PASSAGE FOR REVIEW:
How would you describe the evolution of your work over time?
Basically, I work on a project that interests me and then I become fascinated with some small aspect of that research that then becomes the focus of another research project. So, looking back, I can see the lines connecting my work on Protestant churches to missionary hospitals, Christianity’s relationship with the women’s movement in Japan, Buddhism’s spatial response to Christianity, and my current project on entrepreneur, philanthropist, and late-life Christian convert Hirooka Asako. Over the past ten years, my work has been more and more focused on Buddhism and Shinto as well. I’d like to write a history of the rebuilding of Shinto Shrines in postwar Japan, which would really bring things full circle, I think.
What is one, or multiple, things you are proud of thus far in your academic career?
I’m proud to have tenure but especially at UMass Amherst, where I have amazing colleagues, tremendous research and teaching support, great students, and lots of freedom to grow.
I’m proud to have published my first single-author book. It was a long road and COVID didn’t help, unsurprisingly. Publishing the edited volume Christianity and the Modern Woman in East Asia a few years ago was outstanding as well. But the monograph is the fruit of many many years of research, and so it is the one I'm most proud of.
And I’m proud of the relationships that I’ve built with students at the places I’ve taught. It makes me happy to get postcards, recommendation letter requests, and emails from former students.
Are you digesting any history media these days, like podcasts, shows, movies, blogs, books, and the like?
Not a lot. I just watched a movie on the Danish expedition of Ejnar Mikkelson and Iver Iverson and I’m reading Women and Networks in Nineteenth-Century Japan, an edited volume on which I’m writing a book review. But I don’t consume much history media. This will probably change when I get back from sabbatical though.
And you also produce your own podcast, too?
Yes! I published a podcast series myself this year, although it is not directly related to history (aside from its potential as a source for future historians). It is called "Black Men We Know." In it I introduce listeners to black men succeeding in a variety of fields that defy common assumptions and stereotypes while trying to maintain positivity and humor. I've talked with an architect, a life coach, an artisan woodworker, a non-profit founder, a Silicon Valley IT executive, a circuit court judge, and a therapist, and every conversation was illuminating and inspiring. Hopefully my fifty or so listeners thought so too!
What are you looking forward to most when you return to UMass after your sabbatical year?

INFORMATION:
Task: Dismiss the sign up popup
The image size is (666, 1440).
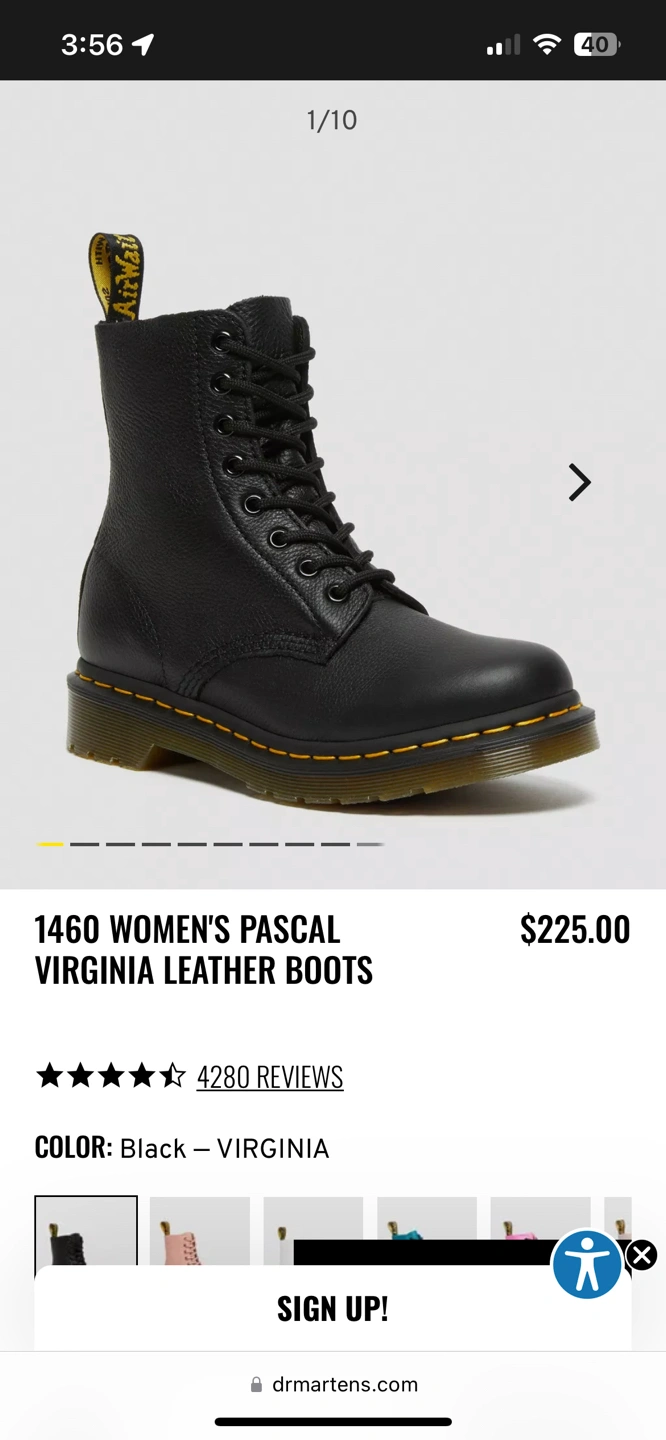Action: [x=642, y=1254]
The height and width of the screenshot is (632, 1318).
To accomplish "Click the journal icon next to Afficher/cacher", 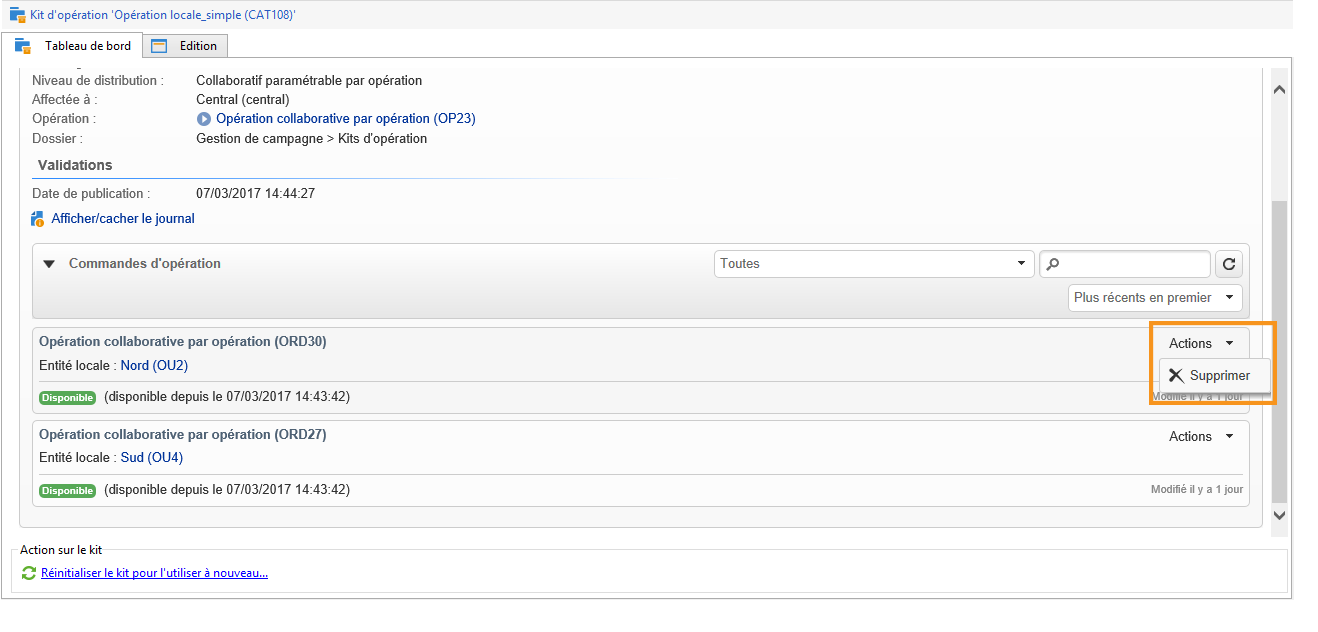I will click(38, 219).
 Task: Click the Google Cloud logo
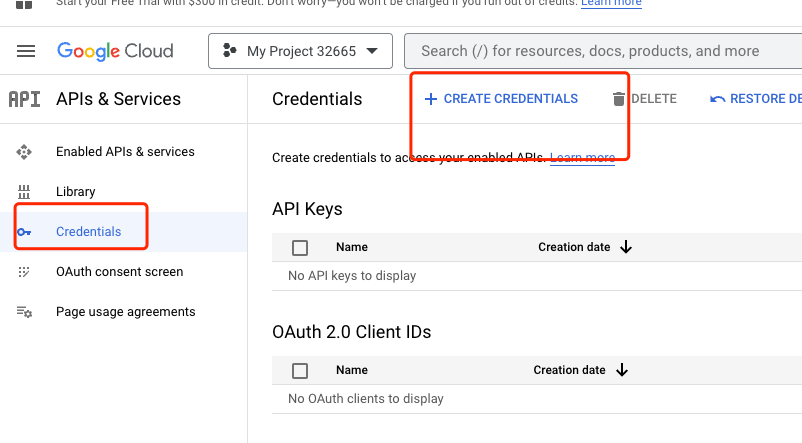(115, 51)
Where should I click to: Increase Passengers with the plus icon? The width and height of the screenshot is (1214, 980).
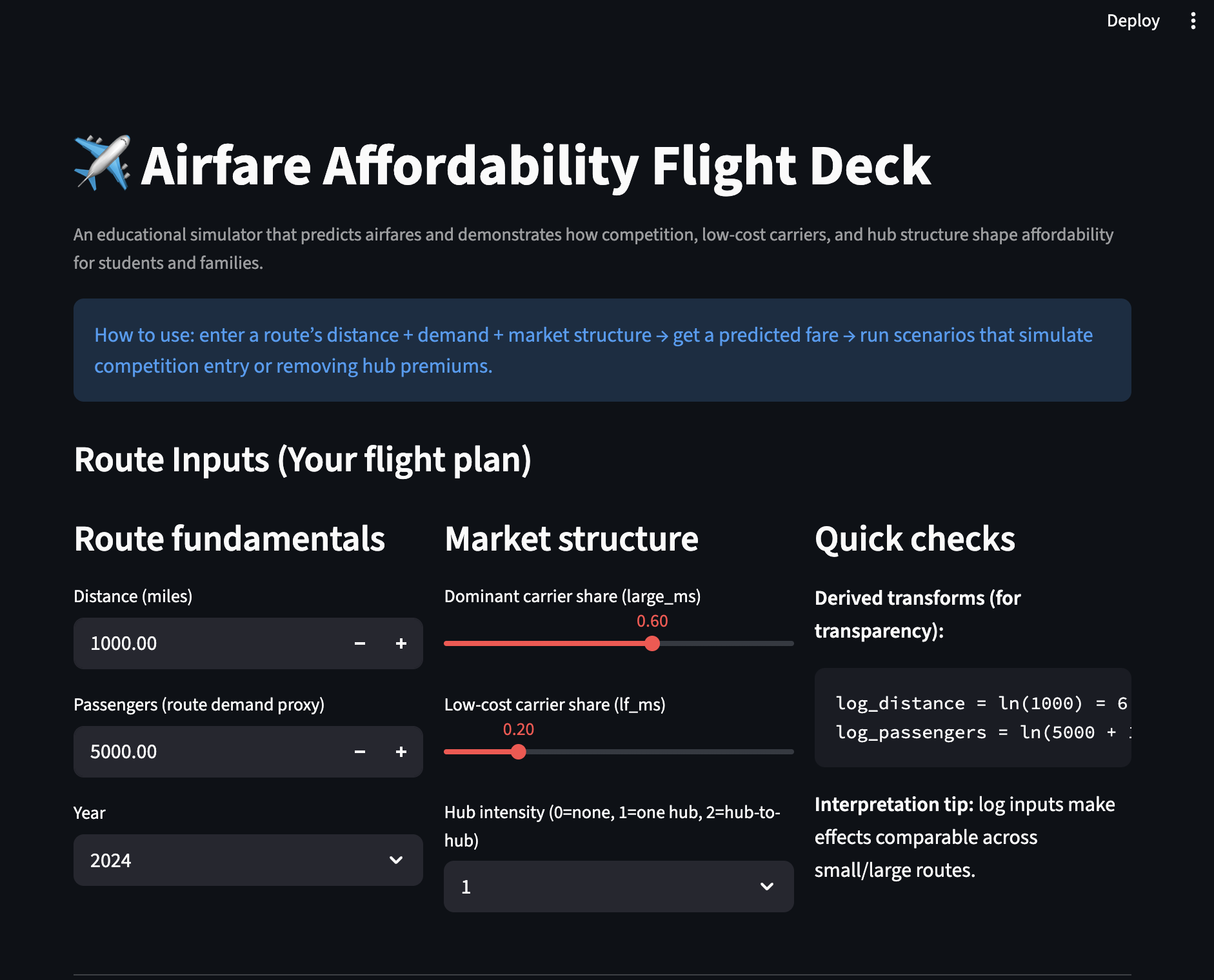point(401,752)
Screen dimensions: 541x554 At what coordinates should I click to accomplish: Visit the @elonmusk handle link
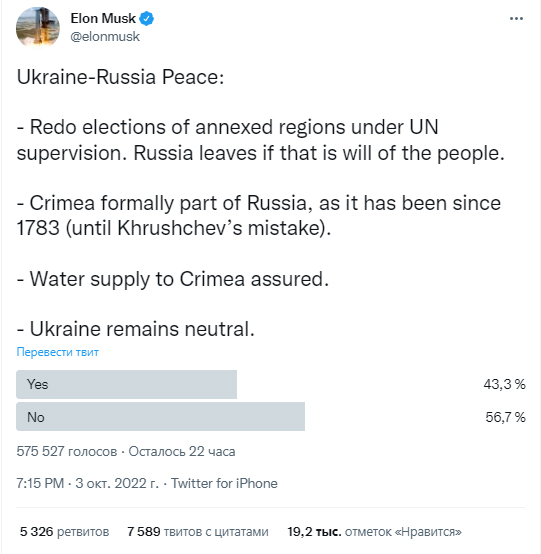click(x=105, y=36)
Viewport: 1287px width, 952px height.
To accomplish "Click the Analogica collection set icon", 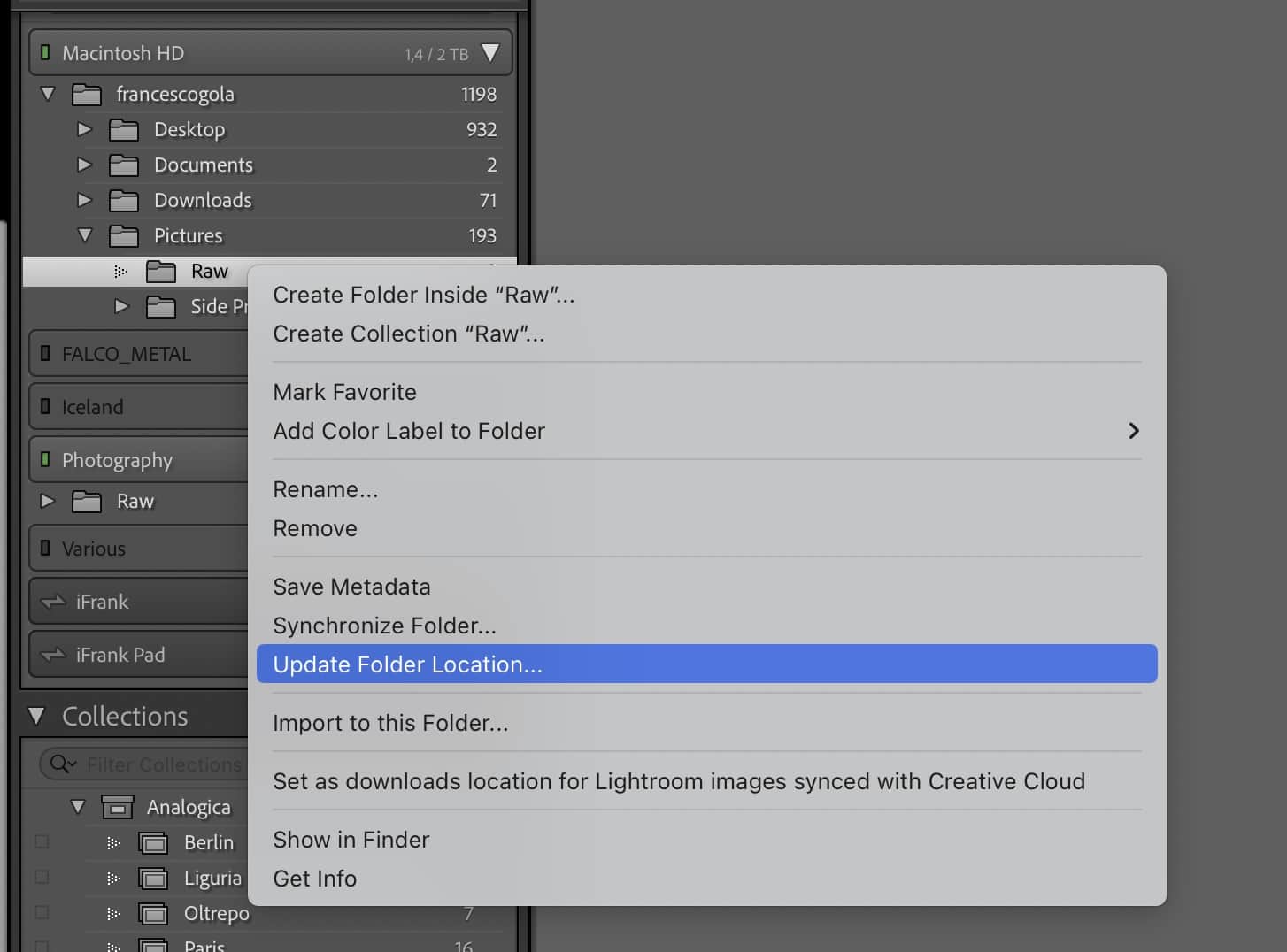I will pyautogui.click(x=117, y=807).
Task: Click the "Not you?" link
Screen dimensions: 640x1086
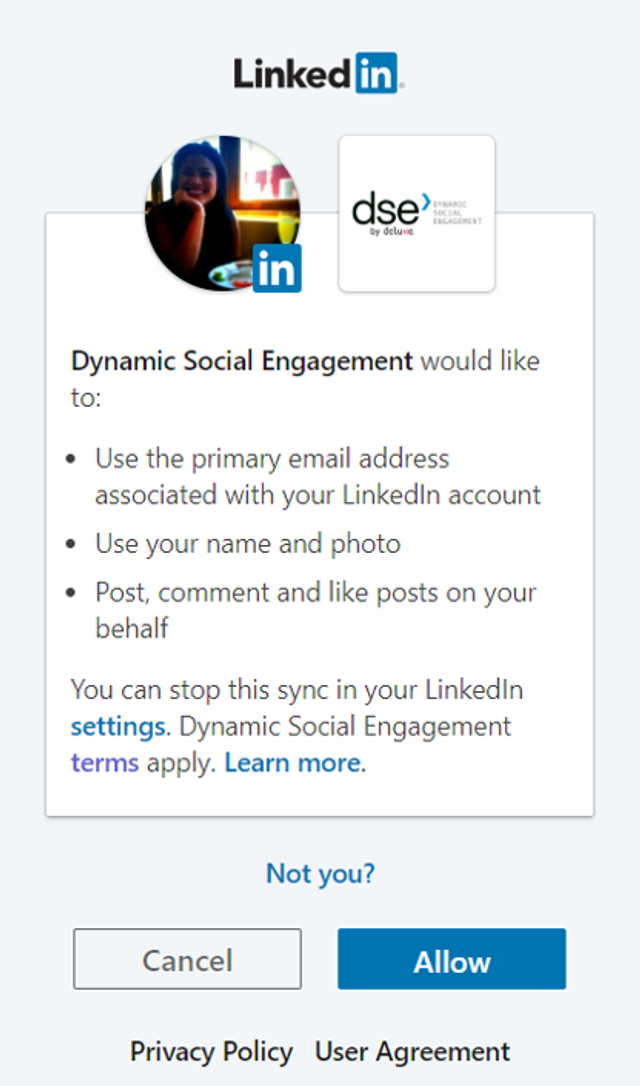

WORK REQUEST 1:
In the interview, what is the podcast series called?
WORK REQUEST 2:
Repeat the part of the interview that runs from "And you also" up to and including "thought so too!".

TASK RESULT 1:
"Black Men We Know"

TASK RESULT 2:
And you also produce your own podcast, too?
Yes! I published a podcast series myself this year, although it is not directly related to history (aside from its potential as a source for future historians). It is called "Black Men We Know." In it I introduce listeners to black men succeeding in a variety of fields that defy common assumptions and stereotypes while trying to maintain positivity and humor. I've talked with an architect, a life coach, an artisan woodworker, a non-profit founder, a Silicon Valley IT executive, a circuit court judge, and a therapist, and every conversation was illuminating and inspiring. Hopefully my fifty or so listeners thought so too!